BEGIN

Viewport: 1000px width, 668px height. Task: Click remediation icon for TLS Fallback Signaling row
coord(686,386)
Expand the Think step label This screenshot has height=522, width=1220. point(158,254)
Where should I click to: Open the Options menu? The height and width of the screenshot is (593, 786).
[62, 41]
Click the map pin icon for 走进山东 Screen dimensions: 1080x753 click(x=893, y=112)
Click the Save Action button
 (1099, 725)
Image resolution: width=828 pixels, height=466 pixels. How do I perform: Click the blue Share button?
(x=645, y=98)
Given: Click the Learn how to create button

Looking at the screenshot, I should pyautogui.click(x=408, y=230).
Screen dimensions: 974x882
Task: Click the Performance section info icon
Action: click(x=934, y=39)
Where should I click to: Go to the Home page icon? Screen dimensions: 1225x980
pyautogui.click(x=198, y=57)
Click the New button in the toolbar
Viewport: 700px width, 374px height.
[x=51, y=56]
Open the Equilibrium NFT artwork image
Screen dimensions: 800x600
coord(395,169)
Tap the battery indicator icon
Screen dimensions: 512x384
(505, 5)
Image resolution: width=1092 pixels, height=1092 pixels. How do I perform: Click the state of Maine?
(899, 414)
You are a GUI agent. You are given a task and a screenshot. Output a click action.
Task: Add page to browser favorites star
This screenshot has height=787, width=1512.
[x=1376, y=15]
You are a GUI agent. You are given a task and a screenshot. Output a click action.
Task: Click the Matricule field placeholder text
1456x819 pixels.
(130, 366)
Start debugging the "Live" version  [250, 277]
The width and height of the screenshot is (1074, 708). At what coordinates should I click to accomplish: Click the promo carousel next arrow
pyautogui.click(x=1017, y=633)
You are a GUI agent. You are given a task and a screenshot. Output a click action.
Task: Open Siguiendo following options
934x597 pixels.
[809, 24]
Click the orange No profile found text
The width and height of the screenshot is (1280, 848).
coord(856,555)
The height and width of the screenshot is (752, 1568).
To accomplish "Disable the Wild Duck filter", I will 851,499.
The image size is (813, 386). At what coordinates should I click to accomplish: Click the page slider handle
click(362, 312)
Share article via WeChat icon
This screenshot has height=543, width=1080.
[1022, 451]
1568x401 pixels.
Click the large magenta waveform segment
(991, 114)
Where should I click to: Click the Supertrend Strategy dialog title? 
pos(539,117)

END

What to produce – Each line above that contains the word "text" must be copied.

Exercise answer –
Task: Click the Matricule field placeholder text
Click the orange No profile found text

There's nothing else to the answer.